En efecto, a la vera de los picos Cancho Gordo y de la Miel –esos que uno nunca se cansa de contemplar, las tropecientas veces que va o viene por la autovía de Burgos-, este lugar –que en modo alguno ha olvidado el bordón del peregrino y la hospitalidad benita-, nos sorprende por la pureza románica que todavía conserva en la cabecera y en parte de la nave de la iglesia. Una cabecera, que sigue la línea de otras inconmensurables construcciones –algunas de las cuales, como el monasterio de Santa María de Moreruela, en Zamora, que han corrido peor suerte y hoy día muestran los efectos de la ruina y el abandono- mostrando un ábside principal y cuatro absidiolos laterales y una iglesia, en cuyo trazo y columnado puede advertirse, quizás, una piadosa mano de alarifes mozárabes, digna, de cualquier modo de admiración.
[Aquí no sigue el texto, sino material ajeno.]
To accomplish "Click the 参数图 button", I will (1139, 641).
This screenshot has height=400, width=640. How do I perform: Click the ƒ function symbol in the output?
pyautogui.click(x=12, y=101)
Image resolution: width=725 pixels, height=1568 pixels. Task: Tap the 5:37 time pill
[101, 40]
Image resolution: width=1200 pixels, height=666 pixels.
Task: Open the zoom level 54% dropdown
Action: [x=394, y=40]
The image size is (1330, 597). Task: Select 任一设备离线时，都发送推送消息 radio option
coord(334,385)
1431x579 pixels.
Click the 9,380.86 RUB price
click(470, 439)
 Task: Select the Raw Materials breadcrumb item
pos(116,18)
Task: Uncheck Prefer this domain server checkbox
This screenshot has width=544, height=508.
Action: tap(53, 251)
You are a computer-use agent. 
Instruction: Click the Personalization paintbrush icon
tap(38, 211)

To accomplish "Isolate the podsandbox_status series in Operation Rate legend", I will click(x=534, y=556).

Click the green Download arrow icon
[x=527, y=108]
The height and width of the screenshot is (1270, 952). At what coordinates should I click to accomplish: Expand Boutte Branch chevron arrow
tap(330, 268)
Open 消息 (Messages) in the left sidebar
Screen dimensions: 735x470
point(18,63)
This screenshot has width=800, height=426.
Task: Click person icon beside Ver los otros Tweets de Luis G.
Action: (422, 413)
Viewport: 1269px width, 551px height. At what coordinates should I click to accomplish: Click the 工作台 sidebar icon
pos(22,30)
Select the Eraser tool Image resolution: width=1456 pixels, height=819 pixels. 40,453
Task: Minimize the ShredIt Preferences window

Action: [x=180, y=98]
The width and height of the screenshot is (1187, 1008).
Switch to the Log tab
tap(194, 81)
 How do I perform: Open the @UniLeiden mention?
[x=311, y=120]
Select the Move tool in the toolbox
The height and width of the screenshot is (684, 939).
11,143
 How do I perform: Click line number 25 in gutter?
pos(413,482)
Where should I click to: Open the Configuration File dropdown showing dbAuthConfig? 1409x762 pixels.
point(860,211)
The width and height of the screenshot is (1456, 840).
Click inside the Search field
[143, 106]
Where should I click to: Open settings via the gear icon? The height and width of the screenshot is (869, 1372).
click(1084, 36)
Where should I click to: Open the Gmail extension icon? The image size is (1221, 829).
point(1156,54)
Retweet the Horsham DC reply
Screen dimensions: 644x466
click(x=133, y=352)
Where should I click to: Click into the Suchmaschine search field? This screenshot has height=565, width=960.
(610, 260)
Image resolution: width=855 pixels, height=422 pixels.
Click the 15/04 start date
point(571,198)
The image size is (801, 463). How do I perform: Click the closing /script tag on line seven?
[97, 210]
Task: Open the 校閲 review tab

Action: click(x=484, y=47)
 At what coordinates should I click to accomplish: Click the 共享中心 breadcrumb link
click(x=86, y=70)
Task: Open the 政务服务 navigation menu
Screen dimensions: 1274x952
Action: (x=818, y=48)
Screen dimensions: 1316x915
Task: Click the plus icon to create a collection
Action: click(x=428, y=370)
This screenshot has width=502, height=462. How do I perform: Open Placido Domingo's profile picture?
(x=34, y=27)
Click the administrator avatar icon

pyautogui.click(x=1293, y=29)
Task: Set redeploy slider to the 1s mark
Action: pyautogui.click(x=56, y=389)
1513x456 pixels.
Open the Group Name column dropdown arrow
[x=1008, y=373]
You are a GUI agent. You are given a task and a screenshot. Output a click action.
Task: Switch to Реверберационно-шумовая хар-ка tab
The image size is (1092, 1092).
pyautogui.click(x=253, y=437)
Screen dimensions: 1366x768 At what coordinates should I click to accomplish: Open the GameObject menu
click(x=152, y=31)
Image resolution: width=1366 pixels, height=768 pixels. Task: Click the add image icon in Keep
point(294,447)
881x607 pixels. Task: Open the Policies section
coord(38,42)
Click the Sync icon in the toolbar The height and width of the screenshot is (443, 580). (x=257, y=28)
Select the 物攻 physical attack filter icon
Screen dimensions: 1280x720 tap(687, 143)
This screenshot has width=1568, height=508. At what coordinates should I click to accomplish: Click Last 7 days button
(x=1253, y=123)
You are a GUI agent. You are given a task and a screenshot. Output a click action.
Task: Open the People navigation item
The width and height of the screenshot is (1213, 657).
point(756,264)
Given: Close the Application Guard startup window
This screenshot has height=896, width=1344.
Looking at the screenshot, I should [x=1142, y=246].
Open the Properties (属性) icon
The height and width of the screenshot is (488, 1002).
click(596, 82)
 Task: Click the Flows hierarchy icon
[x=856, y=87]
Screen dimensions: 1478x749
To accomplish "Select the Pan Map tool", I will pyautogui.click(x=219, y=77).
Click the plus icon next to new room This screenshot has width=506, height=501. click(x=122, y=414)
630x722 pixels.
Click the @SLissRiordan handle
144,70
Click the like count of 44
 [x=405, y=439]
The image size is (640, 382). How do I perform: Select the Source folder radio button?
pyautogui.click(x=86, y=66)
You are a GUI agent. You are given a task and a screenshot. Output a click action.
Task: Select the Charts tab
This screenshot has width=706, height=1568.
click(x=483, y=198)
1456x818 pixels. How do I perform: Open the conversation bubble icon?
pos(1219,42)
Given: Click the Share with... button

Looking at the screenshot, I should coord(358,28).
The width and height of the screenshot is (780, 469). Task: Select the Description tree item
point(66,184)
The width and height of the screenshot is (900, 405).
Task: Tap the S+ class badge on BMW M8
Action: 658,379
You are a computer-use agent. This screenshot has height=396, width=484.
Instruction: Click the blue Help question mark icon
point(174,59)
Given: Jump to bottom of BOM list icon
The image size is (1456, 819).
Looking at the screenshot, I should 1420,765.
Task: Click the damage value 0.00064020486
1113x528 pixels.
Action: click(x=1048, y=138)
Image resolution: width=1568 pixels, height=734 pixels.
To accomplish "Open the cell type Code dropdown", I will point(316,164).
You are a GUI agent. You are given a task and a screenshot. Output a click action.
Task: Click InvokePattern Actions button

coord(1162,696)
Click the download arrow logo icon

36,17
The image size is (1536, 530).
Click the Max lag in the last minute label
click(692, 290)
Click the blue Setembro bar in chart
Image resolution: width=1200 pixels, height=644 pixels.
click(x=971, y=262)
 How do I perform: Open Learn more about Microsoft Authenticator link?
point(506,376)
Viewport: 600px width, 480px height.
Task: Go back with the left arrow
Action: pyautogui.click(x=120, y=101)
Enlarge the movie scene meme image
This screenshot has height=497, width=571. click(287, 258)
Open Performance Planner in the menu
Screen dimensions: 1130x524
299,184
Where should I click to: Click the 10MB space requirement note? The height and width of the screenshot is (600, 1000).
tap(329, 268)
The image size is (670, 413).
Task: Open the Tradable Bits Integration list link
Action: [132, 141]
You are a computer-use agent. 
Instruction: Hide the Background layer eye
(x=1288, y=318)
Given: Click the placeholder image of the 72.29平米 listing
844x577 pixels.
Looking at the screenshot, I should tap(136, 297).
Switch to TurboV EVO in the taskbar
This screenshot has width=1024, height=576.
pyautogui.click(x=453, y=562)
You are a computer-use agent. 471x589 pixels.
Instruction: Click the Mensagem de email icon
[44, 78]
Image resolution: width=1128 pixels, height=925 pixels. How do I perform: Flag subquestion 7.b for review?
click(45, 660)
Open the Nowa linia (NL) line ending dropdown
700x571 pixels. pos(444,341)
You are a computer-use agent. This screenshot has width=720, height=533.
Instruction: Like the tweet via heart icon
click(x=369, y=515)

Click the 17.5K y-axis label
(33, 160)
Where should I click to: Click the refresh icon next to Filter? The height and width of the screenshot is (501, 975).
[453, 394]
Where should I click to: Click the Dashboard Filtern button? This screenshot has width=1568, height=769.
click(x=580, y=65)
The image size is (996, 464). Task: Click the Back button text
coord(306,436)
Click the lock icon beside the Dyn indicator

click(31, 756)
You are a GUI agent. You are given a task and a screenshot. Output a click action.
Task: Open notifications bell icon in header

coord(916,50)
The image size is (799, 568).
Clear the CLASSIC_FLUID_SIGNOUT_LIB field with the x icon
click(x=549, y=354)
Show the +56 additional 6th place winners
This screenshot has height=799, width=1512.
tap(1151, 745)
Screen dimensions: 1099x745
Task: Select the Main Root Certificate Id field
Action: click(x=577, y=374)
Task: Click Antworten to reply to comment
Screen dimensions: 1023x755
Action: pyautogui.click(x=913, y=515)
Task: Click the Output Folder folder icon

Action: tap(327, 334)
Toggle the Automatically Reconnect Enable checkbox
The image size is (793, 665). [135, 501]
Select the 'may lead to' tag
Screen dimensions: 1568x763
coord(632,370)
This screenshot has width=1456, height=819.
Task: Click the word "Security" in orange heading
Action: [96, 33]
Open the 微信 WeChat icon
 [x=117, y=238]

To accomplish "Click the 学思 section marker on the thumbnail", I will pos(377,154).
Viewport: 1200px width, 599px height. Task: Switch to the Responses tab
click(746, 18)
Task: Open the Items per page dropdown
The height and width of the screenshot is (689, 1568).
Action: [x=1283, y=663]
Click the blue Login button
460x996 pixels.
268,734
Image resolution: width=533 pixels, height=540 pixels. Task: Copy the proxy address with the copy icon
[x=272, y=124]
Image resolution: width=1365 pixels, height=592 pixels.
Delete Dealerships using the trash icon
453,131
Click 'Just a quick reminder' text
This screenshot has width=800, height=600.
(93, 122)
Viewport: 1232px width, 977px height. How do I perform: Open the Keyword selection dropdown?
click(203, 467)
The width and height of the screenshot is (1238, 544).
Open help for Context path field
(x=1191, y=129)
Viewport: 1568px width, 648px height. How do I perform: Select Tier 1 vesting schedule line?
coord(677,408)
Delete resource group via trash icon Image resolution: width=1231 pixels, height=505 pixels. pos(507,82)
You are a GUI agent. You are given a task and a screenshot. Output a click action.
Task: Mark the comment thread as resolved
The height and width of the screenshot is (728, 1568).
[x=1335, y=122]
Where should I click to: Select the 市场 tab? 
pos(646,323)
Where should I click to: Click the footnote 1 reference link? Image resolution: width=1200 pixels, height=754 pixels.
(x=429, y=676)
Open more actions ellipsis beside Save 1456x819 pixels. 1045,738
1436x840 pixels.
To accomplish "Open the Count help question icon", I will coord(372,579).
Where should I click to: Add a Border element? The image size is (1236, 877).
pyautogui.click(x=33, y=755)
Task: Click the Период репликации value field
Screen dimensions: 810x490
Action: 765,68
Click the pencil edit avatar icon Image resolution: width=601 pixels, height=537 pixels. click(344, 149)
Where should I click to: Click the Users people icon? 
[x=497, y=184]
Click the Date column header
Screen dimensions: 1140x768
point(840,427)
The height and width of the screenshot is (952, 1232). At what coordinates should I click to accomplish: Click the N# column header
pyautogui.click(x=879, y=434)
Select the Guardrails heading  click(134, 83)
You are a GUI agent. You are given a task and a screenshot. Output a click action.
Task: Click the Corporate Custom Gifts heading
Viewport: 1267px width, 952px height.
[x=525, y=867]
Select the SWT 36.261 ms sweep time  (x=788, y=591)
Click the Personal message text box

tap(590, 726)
De su historia, lejana en el tiempo y misteriosa en sus orígenes, se supone que germinó a partir de los eremitorios que hubo en sus inmediaciones –alguno posteriormente utilizado como corral y cuarto de aperos-, aunque se acepta, generalmente, la hipótesis de que éste hijo pródigo del románico peninsular vio la luz a partir de una pequeña ermita. Pero si atrayente es por sí mismo este pequeño Shangri-Lá perdido en las estribaciones de Somosierra y Guadarrama, no lo son menos los datos arqueológicos e históricos relacionados con su entorno, ni tampoco los ricos arquetipos que contiene. De lo primero, se puede dar referencia de la existencia de un castro celta en las proximidades; de un cementerio visigodo y también de la existencia, en época medieval, de un poblado con un nombre un tanto peculiar, que ya nos pone en antecedentes de cuando Magerit estaba en el punto de mira de reyes conquistadores como Alfonso VI: San Julián de Toledo. En cuanto a los arquetipos con él relacionados –buena antigua levadura para el peregrino-, no estaría de más meditar, en primer lugar, en el nombre de uno de los picos –de la Miel-, la Fuente Octogonal –por cierto, y salvando la ornamentación, muy similar a otra que se encuentra en los jardines del esotérico parque madrileño del Capricho-, la existencia del Thuja orientalis o árbol de la vida –de donde se extrae la madera también para fabricar ataúdes, otro símbolo relacionado con el retorno a la Madre- y, sobre todo, volviendo la mirada a ésta genuina Figura, la desconcertante presencia de una Mater, negra y primordial, la de Montserrat, visible en un altar conformado por otro elemento que, como la tierra y el agua y sin ser Thuja orientalis -¿o sí?-, la caracteriza: el árbol. Un árbol y unas ramas que, si hemos de ser suspicaces, por su forma, conforman otro símbolo ancestral: el tridente o la pata de oca. El lugar, en tiempos modernos, fue propiedad y residencia de recreo –ego les absolva- de una relevante personalidad: Carlos Giménez Díaz. Desde el año 1991, no obstante, reside en él una pequeña comunidad de monjes franciscanos; aquéllos que, en los tiempos oscuros no sólo acogieron entre sus filas a sus defenestrados hermanos del Temple, sino que también iban sofocando las hogueras encendidas por los dominicos.


[Quiero expresar públicamente mi gratitud a José Antonio y Merche. Primero, por su exquisita hospitalidad; y segundo, porque gracias a ellos tuve la oportunidad de conocer este maravilloso enclave].